张 启，包 斌，2，倪 玲，陈丽娟，田晓清，葛 亮，吴文惠，2

(上海海洋大学 1.食品学院，2.海洋科学研究院，上海 201306)

从海洋微生物中发现的小分子生物活性物质有萜类、胺及酰胺类、吲哚生物碱类、乙酰配基类、卤酚类、大环内酯类、生物活性肽、环肽类及聚丙酸酯类，这些小分子物质的生物活性作用主要体现在抗肿瘤、抗微生物、抗炎、抗凝血、降血压、抗氧化、酶抑制活性等。目前从海洋稀有微生物长孢葡萄穗霉(Stachybotrys longispora)分离纤溶活性化合物的还鲜有报道，我们对本研究室在2008年报道的一株产纤溶活性化合物的菌株长孢葡萄穗霉FG216(Stachybotrys longispora 216)培养液中纤溶活性化合物FGFC1(fungi fibrinolytic compound 1)采用盐效应的分离效果进行了研究。

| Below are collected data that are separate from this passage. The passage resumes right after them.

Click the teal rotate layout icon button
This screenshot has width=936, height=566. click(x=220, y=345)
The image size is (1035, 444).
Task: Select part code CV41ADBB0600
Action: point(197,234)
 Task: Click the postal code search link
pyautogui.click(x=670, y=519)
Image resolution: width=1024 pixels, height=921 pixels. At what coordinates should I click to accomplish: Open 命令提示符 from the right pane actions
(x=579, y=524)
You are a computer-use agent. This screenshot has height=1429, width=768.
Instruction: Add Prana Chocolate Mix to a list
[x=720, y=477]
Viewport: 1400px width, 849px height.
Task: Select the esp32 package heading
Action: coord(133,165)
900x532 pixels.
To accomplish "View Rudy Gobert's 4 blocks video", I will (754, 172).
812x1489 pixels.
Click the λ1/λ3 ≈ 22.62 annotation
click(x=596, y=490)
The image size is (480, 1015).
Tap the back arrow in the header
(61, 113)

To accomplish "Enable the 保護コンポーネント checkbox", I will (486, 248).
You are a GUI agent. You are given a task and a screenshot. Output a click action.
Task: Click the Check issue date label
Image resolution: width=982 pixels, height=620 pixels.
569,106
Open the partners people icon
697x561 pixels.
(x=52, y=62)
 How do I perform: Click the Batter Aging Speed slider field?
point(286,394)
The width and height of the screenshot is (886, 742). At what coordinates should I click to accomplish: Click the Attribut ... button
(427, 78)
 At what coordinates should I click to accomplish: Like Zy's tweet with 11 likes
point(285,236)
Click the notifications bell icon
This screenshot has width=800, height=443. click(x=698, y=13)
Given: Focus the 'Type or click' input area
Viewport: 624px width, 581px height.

近年来，盐效应分离作为一种新型分离技术越来越受到人们的重视，自然界种类繁多的无机盐都具有一定程度的盐效应［1-4］。在充分考虑无机盐的离子价态、离子体积的基础上，同时分析盐效应与系统组分、组成、盐浓度等因素的关系一般能获得理想的分离效果［5］。

FGFC1属于吡喃并异吲哚酮类小分子化合物(结构分析将另文报道)，在从培养液萃取的过程中，改善萃取环境会提高FGFC1的提取效率，如利用盐效应来提高萃取分离效果，加入溶于水相但本身不被萃取也不与溶质发生化学作用的盐如氯化钠、氯化铵为盐析剂，由于水合作用，盐析剂吸引了一部分自由水分子，使水溶液中自由水分子的量减少，被萃取物在水中的浓度相应增加，有利于FGFC1萃取。

基于上述的盐效应理论和FGFC1的特性，本文探讨了氯化钠、氯化铵和氯化钙三种盐对FGFC1提取效果的的影响并测定了FGFC1的化学特性。

1 材料

长孢葡萄穗霉FG216(Stachybotrys longispora 216)分离自舟山群岛海域离岸100 m附近的上层海水，液体保藏于－80℃冰箱，该菌株为本实验室所拥有。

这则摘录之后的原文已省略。